No country has ever used Article 50.
Triggering Article 50 would only “fire the starting gun” for an expected two years of negotiations and not of itself change any common law or statutory right enjoyed by citizens.
Theresa May announced at the Conservative Party conference that she intends giving an Article 50 notification by the end of March 2017.
What Is The Article 50 Legal Challenge?
The challenge argued the prime minister cannot use royal prerogative to trigger Article 50 of the Lisbon Treaty and start the UK’s exit from the European Union.
Opponents of May’s decision to trigger Article 50 are drawn from all walks of life and led by investment fund manager and philanthropist Gina Miller.
Their teams of lawyers argued at the hearing in London that the prime minister unlawfully intended to by-pass parliamentary scrutiny while taking irreversible steps to remove statutory rights granted to UK citizens under the European Communities Act 1972, which made EU law part of UK law.
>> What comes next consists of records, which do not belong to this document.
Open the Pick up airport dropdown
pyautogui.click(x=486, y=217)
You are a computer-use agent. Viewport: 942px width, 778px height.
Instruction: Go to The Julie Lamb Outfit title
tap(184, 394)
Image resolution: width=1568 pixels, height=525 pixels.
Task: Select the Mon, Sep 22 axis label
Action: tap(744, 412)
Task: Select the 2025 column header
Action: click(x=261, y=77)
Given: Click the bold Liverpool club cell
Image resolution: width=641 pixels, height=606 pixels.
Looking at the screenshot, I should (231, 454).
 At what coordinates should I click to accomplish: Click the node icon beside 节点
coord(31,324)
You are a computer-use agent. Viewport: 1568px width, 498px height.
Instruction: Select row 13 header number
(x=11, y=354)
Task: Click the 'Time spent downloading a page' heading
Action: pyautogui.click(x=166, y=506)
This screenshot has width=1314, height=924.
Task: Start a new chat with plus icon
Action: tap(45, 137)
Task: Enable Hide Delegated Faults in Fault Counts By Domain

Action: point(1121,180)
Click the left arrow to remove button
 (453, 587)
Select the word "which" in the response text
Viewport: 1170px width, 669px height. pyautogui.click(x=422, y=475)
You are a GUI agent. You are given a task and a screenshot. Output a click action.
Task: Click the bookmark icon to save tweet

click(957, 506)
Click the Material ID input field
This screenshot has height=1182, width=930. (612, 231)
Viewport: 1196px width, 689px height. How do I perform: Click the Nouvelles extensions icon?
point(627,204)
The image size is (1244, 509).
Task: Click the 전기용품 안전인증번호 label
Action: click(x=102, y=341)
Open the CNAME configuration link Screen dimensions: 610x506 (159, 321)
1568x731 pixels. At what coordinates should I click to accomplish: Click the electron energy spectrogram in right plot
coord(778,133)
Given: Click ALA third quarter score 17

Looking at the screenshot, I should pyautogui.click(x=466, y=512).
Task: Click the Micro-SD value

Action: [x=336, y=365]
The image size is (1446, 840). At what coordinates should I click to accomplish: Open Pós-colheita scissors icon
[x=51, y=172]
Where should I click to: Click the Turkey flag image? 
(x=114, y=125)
But the country’s top legal officer, Attorney General Jeremy Wright QC, said parliamentary consent for Article 50 was not required following the clear public referendum vote in favour of Brexit.
The Government was seeking “to give effect to the will of the people” and that was “wholly within the expectation of Parliament”, he said as he appeared on behalf of Brexit Secretary David Davis.
James Eadie QC, another senior member of the Government legal team, said any new treaty agreement with the European Union following Brexit would “very likely” have to be ratified by Parliament.
In submissions that caused the pound to rally, Mr Eadie said the “view at the moment” was that ratification was likely if the royal prerogative was used to launch the Brexit process.
What Happens Now?
While Remainers have undoubtedly been given a boost by the court ruling, the government was immediately given the go-ahead to appeal against the ruling at the Supreme Court, meaning any parliamentary vote is on ice.
International Trade Secretary Liam Fox said he was “disappointed” at the High Court decision, adding: “the Government is determined to respect the result of the referendum”.
A further hearing is now expected next month, but even if the court decision is not overturned, it’s unclear if there would be a snap vote in parliament.
Parliament is still highly unlikely to block Brexit given the June 23 referendum result - but the ruling does give MPs the ability to demand greater detail from the government on what its negotiating strategy with Brussels is and what new relationship with the EU it will seek to forge.
Downing Street also claimed today it was still possible to trigger Article 50 by March 2017.